La Cour a d’abord rappelé que selon la CEDH, l’appel au boycott, qui constitue une modalité particulière d’exercice de la liberté d’expression en ce qu’il combine l’expression d’une opinion protestataire et l’incitation à un traitement différencié, suppose d’apprécier, au cas par cas, s’il traduit l’exercice légitime du droit à la liberté d’expression ou s’il constitue un appel pénalement répréhensible à la discrimination, à la violence ou à la haine.

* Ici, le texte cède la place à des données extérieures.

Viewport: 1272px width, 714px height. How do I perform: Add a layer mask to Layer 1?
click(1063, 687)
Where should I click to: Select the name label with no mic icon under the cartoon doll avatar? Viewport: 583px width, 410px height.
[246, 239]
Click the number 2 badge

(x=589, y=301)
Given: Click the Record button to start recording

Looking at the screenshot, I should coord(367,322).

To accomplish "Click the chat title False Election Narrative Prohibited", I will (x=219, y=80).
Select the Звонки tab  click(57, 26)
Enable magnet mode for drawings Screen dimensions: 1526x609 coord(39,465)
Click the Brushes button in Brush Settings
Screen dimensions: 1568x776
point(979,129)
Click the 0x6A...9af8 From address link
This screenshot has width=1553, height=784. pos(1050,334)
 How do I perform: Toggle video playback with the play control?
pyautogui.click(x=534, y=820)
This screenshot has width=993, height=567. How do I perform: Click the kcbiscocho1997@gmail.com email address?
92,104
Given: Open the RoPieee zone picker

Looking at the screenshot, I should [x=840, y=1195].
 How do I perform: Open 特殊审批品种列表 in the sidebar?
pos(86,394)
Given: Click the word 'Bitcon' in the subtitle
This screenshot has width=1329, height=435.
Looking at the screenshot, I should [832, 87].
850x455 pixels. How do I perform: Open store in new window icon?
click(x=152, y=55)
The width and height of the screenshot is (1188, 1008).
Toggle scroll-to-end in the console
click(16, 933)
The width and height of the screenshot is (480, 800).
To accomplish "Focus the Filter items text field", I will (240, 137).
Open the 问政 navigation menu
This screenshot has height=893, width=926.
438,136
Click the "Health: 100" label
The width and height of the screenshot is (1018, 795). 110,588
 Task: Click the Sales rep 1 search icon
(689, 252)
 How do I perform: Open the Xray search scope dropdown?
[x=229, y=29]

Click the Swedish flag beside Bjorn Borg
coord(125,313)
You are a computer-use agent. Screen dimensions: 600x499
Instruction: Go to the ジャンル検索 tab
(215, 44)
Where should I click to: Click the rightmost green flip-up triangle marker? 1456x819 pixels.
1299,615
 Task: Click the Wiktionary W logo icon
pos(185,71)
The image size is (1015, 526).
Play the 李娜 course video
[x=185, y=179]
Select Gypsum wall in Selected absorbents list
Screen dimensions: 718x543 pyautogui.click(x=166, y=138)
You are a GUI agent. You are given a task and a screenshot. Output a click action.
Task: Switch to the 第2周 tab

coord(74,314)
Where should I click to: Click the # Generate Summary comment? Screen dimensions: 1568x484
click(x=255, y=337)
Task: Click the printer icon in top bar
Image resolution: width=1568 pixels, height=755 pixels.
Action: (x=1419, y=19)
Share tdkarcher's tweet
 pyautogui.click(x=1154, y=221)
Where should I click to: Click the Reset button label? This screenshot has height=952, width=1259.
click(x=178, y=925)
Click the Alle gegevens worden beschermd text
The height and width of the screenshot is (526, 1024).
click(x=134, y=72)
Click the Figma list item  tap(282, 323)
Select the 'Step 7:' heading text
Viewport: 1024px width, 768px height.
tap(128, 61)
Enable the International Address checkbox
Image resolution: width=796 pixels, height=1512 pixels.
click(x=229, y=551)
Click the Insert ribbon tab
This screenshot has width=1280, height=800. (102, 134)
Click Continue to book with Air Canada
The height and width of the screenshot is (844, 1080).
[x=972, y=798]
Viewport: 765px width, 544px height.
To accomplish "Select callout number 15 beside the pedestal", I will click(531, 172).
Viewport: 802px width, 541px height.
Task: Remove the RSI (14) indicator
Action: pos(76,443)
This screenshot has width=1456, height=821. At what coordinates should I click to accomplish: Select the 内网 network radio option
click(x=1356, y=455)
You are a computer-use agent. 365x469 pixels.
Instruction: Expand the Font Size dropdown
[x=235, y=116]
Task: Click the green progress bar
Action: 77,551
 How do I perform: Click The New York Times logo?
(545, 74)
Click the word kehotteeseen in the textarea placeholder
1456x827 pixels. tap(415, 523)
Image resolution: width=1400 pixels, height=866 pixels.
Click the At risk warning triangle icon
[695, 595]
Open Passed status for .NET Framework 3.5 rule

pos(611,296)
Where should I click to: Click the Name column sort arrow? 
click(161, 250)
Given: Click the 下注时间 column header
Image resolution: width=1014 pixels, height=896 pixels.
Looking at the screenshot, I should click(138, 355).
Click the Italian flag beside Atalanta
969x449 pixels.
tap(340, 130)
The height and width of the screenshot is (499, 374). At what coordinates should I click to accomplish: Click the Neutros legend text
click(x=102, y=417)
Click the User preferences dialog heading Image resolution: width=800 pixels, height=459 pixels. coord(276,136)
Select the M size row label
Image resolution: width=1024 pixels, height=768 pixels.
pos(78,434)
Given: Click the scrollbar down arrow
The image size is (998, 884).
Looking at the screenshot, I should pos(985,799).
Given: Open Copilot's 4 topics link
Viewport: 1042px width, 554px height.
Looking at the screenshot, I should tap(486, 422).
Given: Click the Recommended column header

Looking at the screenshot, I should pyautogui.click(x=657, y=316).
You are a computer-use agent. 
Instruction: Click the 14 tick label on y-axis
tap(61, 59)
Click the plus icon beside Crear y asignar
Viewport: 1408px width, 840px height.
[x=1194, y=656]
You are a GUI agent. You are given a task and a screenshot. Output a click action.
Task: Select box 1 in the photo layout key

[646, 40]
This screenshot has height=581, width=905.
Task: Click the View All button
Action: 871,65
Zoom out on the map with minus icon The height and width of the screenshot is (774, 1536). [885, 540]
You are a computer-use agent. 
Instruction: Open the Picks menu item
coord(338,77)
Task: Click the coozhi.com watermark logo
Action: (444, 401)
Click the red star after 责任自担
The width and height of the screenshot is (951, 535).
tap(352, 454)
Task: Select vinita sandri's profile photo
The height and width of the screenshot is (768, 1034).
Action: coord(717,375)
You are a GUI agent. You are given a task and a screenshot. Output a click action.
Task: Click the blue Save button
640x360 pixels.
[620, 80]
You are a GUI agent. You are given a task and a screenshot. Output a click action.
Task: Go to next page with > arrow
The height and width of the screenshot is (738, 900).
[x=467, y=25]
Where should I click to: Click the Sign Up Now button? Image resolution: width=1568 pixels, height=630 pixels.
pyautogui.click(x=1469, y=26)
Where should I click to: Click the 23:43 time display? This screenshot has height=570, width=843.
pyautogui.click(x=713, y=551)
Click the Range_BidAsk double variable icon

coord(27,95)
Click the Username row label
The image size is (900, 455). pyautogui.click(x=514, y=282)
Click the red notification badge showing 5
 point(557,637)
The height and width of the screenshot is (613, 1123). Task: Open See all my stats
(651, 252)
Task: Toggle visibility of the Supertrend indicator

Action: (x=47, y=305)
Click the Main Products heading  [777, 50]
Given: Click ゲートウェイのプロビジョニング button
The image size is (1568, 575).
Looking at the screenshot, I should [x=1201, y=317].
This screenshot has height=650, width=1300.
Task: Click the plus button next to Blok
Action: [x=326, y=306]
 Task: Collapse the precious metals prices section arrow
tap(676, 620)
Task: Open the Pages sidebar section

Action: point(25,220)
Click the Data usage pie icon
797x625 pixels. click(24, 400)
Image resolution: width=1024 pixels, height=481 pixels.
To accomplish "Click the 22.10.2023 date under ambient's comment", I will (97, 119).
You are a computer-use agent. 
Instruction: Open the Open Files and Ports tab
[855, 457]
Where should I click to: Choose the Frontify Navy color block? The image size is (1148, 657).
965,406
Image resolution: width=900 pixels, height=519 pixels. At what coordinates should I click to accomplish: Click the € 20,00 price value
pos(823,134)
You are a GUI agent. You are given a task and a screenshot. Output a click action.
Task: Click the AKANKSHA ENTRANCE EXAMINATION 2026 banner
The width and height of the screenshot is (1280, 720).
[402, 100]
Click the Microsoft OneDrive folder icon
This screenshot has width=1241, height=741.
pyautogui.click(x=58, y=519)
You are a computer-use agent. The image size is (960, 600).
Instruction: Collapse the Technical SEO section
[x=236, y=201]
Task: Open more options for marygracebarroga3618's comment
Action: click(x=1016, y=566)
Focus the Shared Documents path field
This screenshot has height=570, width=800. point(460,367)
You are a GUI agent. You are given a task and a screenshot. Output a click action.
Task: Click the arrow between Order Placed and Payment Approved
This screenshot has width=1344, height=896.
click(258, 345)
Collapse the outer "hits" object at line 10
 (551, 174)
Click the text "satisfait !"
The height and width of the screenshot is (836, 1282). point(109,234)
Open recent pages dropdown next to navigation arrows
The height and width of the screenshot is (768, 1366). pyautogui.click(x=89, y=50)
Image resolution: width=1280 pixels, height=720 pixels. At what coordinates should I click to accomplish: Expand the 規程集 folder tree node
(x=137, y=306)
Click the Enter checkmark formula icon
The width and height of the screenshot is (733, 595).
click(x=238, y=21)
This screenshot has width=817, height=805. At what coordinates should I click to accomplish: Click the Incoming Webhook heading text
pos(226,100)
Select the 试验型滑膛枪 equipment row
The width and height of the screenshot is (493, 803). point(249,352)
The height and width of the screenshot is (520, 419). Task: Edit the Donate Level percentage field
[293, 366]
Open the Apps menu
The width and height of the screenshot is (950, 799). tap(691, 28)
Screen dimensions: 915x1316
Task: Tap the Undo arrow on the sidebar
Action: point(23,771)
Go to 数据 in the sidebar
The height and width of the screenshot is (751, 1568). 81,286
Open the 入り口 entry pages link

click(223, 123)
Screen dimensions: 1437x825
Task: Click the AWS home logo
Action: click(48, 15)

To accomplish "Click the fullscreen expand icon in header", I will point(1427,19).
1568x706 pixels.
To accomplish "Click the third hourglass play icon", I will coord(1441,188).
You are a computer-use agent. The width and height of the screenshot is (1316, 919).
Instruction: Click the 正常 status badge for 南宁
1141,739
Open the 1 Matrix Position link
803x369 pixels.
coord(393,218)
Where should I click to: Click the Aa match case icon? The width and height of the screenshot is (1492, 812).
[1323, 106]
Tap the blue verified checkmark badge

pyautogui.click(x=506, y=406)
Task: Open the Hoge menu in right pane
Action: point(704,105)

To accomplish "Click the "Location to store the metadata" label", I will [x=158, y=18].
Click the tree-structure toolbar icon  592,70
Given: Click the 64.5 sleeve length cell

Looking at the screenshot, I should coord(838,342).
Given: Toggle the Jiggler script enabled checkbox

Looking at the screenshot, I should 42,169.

La Cour de cassation a dans un second temps approuvé le raisonnement des juges du fond, lesquels avaient retenu qu’en l’espèce, la directrice de publication n’avait pas outrepassé les limites de son droit à la liberté d’expression en relayant une telle action : « en effet, les propos publiés, s’ils incitaient toute personne concernée à opérer un traitement différencié au détriment de la société, ne renfermaient pas de provocation à la discrimination, à la haine ou à la violence ».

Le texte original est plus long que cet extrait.